• [Stated goal 1] Decide whether each statement agrees with the house interior description: (a) the Staircase Hall is lit by a domed oval skylight; (b) the Lemon Room has an adjoining dressing room; (c) the Amber Bedroom is furnished as a sitting room. Give yes or no for each, with the deciding words of the description quoted exactly.
• [Stated goal 2] List every bedroom named in the house interior description.
• [Stated goal 3] Extend the house interior description from its final sentence.

• [Quoted passage]
In the centre of the building are the main stairs. These rise from the Staircase Hall which is lit by a domed oval skylight. To east of this hall, through two pairs of marble columns, is the Cupola Hall. On its floor is an Axminster carpet with an unusual design showing celestial objects and the signs of the Zodiac for the winter months. The halls contain English furniture in Adam style and items of oriental ceramics.
The bedrooms are named mainly after the type or colour of the original drapery. All the bedrooms, except the Lemon Room, have adjoining dressing rooms. The furniture in all the rooms was supplied by Gillows. The Silk Bedroom is above the Entrance Hall and was one of the principal guest rooms. It contains furniture of mahogany inlaid with ebony. The bed is a cut-down four poster bed. The Silk Dressing Room contains a large tin bath on castors.
The other bedrooms are the Chintz Bedroom, which is furnished as a sitting room, the Lemon Bedroom, and the Amber Bedroom, which is furnished as a Victorian day nursery. Most of the paintings in the bedrooms depict family members. The Egerton Room was originally the Blue Bedroom but, with its dressing room, is now used for an exhibition about the Egerton family.

• [Provided data]

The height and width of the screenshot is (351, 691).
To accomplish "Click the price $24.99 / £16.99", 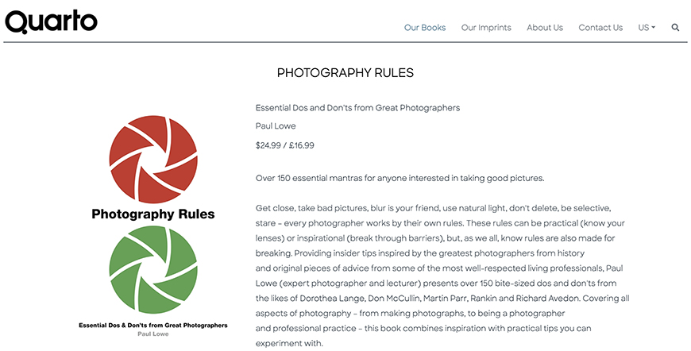I will (x=284, y=145).
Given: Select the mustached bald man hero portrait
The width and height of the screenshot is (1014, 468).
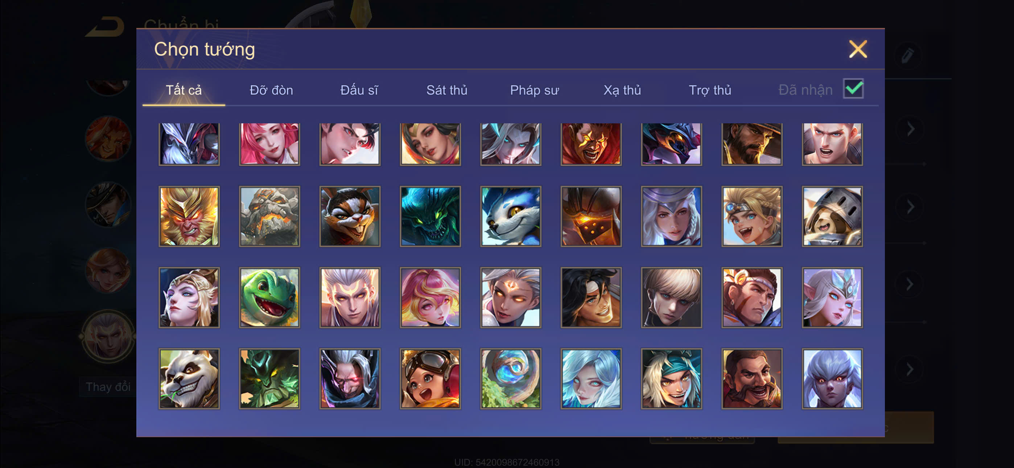Looking at the screenshot, I should [x=752, y=379].
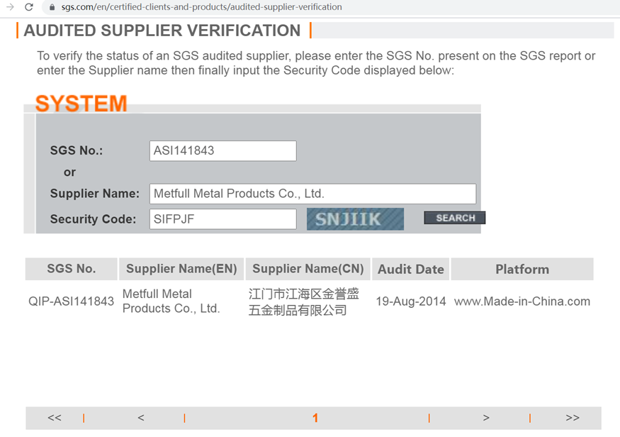Image resolution: width=620 pixels, height=437 pixels.
Task: Select the QIP-ASI141843 result cell
Action: tap(72, 302)
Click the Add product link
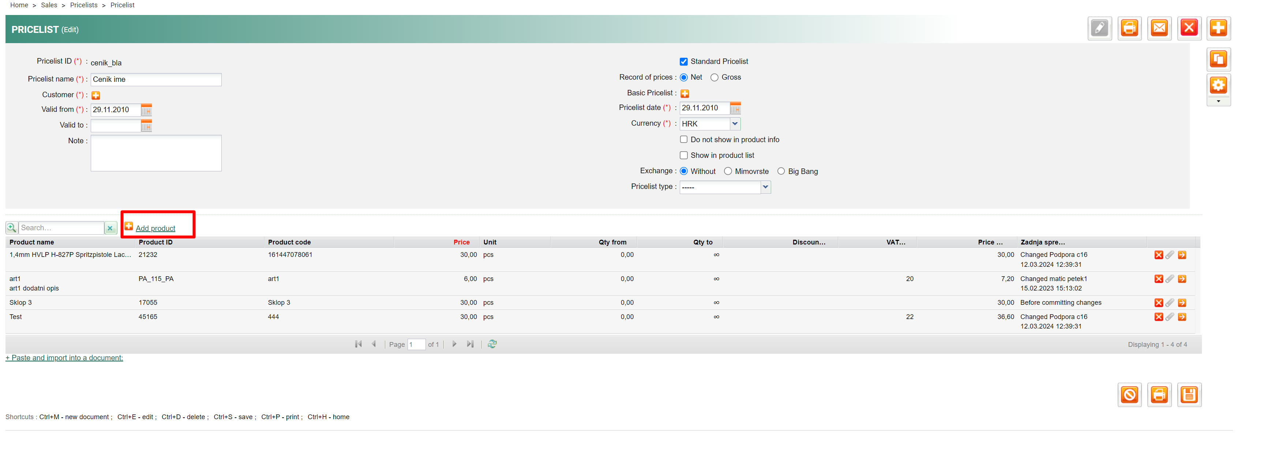This screenshot has height=459, width=1267. click(x=155, y=229)
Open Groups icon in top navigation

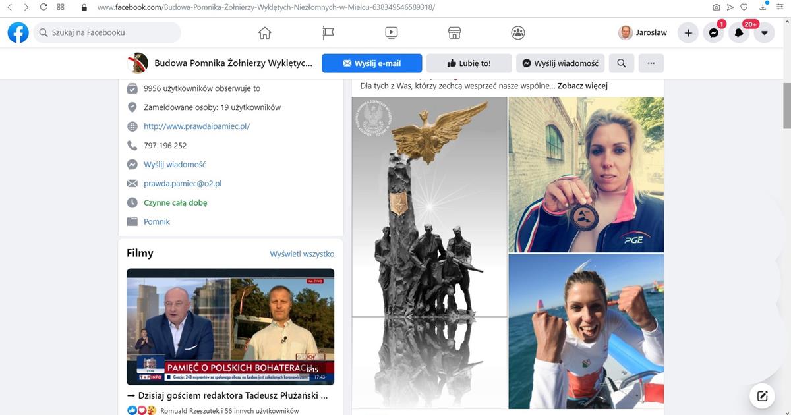[518, 32]
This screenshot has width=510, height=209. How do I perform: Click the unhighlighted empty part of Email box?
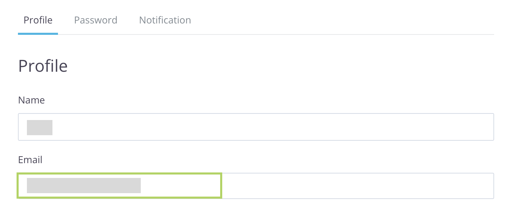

• [Expected answer 1]
(a) Yes: "These rise from the Staircase Hall which is lit by a domed oval skylight."
(b) No: "All the bedrooms, except the Lemon Room, have adjoining dressing rooms."
(c) No: "the Amber Bedroom, which is furnished as a Victorian day nursery."

• [Expected answer 2]
Silk Bedroom
Chintz Bedroom
Lemon Bedroom (also called the Lemon Room)
Amber Bedroom
Egerton Room (originally the Blue Bedroom)

• [Expected answer 3]
In addition to family portraits, the paintings in these rooms include schemes for the design of the house by the architects, and paintings of architectural features by J. C. Buckler. There are also three paintings of excavations for the Manchester Ship Canal by Benjamin Williams Leader. Wilbraham Egerton, 1st Earl Egerton was the second chairman of the Manchester Ship Canal Company from 1887 to 1894. The dressing room includes paintings by Vasari and Tosini.
Opposite this room is the Family Entrance and opposite the garden entrance is the Oak Staircase which was moved here from Hough End Hall. The Servants' Quarters occupy two floors, the ground floor and basement. These contain the usual rooms required to service a mansion and many of these are furnished with the equipment and utensils formerly in use in the house. One room, known as the Maurice Egerton Exhibition Room, houses a collection of items from around the world which were collected by Maurice Egerton on his travels.
* Home Farm *
To the north of the mansion is Home Farm, which provided food and building services for the estate. It has been maintained to look much as it did in the 1930s when electricity replaced steam to operate the farm machinery. It is now open as a visitor attraction and contains a variety of farm animals. The farm takes an interest in caring for and breeding rare breeds of farm animals, including Tamworth pigs, Red Poll cows and Leicester Longwool sheep. In 2007 the farm received accreditation by the Rare Breeds Survival Trust.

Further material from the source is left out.